Banks need a European deposit insurance scheme in order to stem the capital flight. They also need direct financing by the European Stability Mechanism (ESM) which has to go hand-in-hand with eurozone-wide supervision and regulation. The heavily indebted countries need relief on their financing costs. There are various ways to provide it but they all need the active support of the Bundesbank and the German government.
That is where the blockage is. The authorities are working feverishly to come up with a set of proposals in time for the European summit at the end of this month. Based on the current newspaper reports the measures they will propose will cover all the bases I mentioned but they will offer only the minimum on which the various parties can agree while what is needed is a convincing commitment to reverse the trend. That means the measures will again offer some temporary relief but the trends will continue. But we are at an inflection point. After the expiration of the three months’ window the markets will continue to demand more but the authorities will not be able to meet their demands.
It is impossible to predict the eventual outcome. As mentioned before, the gradual reordering of the financial system along national lines could make an orderly breakup of the euro possible in a few years’ time and, if it were not for the social and political dynamics, one could imagine a common market without a common currency. But the trends are clearly non-linear and an earlier breakup is bound to be disorderly. It would almost certainly lead to a collapse of the Schengen Treaty, the common market, and the European Union itself. (It should be remembered that there is an exit mechanism for the European Union but not for the euro.) Unenforceable claims and unsettled grievances would leave Europe worse off than it was at the outset when the project of a united Europe was conceived.
━━━━━━━━━━━━━━━━━━━━
• _Job 1_:
In the eurozone passage, condense the paragraph that begins "Banks need a European deposit insurance scheme" into a short list that keeps its main facts.
• _Job 2_:
Carry the eurozone passage forward with another paragraph that follows on from its final sentence.

• _Raw data_:
━━━━━━━━━━━━━━━━━━━━
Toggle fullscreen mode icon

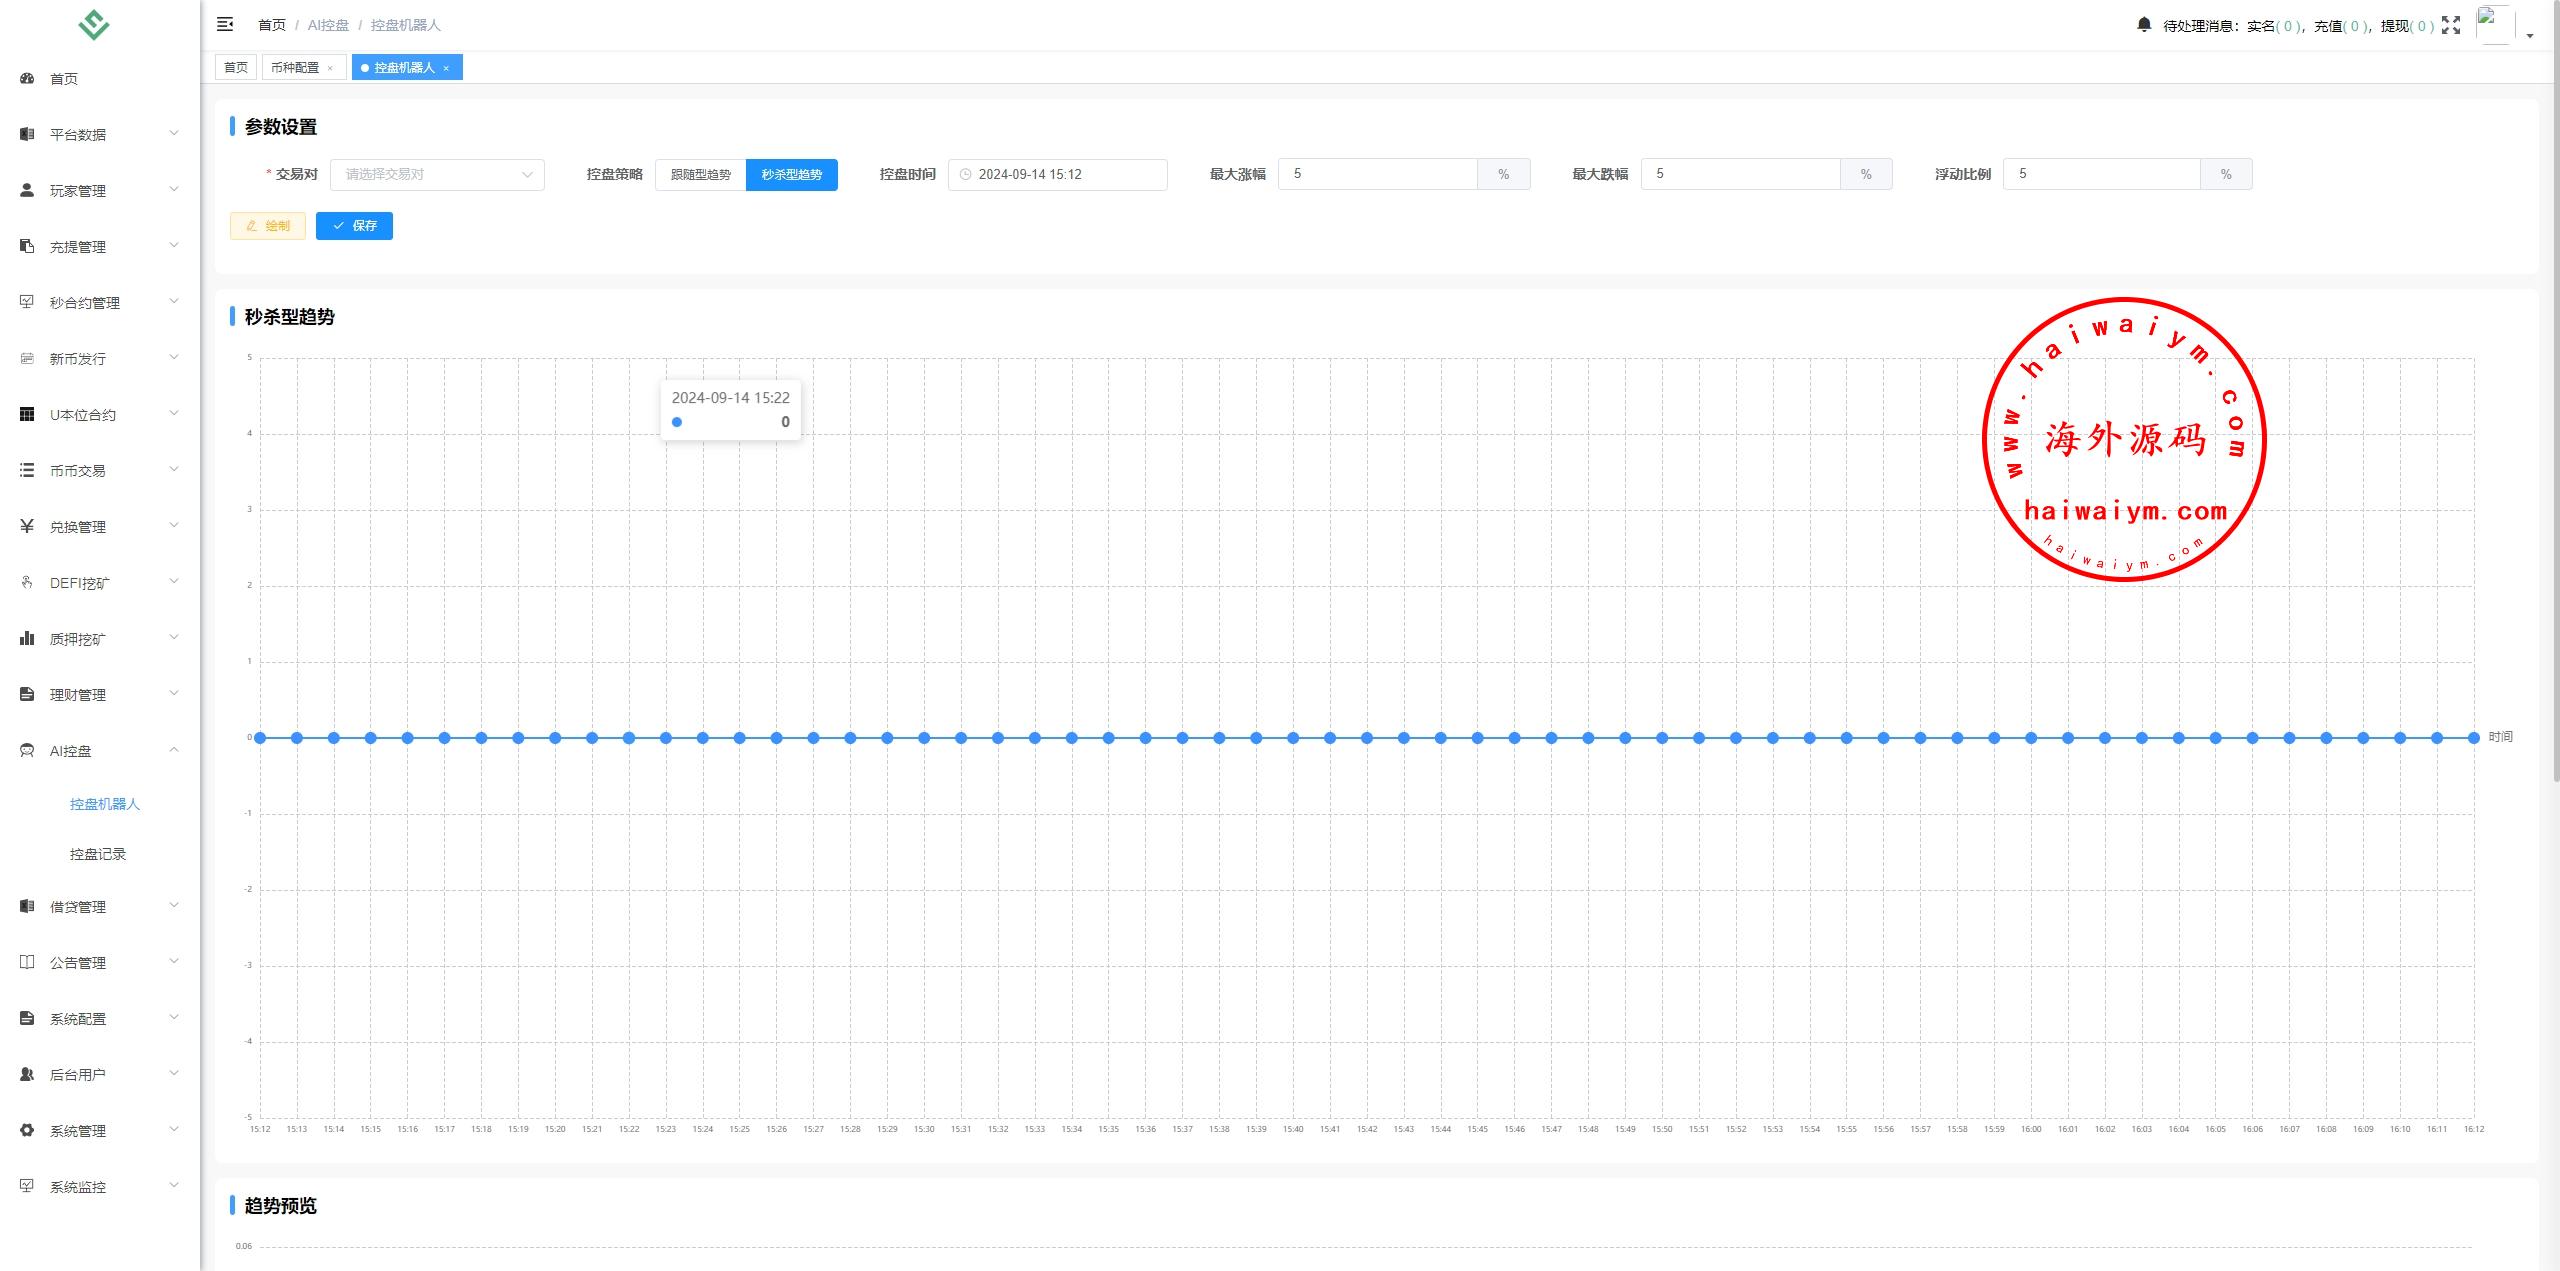tap(2451, 25)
━━━━━━━━━━━━━━━━━━━━
• _Exercise result 1_:
- Banks need a European deposit insurance scheme to stem capital flight.
- Banks also need direct financing from the European Stability Mechanism, together with eurozone-wide supervision and regulation.
- Heavily indebted countries need relief on their financing costs.
- Every way of providing that relief requires active support from the Bundesbank and the German government.

• _Exercise result 2_:
And what does the world’s most successful financial investor thinks will actually happen?
But the likelihood is that the euro will survive because a breakup would be devastating not only for the periphery but also for Germany… So Germany is likely to do what is necessary to preserve the euro – but nothing more. That would result in a eurozone dominated by Germany in which the divergence between the creditor and debtor countries would continue to widen and the periphery would turn into permanently depressed areas in need of constant transfer of payments. That would turn the European Union into something very different from what it was when it was a “fantastic object” that fired peoples imagination. It would be a German empire with the periphery as the hinterland.
Read the whole thing to see what one of the EU’s truest friends thinks about the future of the “fantastic object” on which so many hopes have been placed. (H/t @41jellis)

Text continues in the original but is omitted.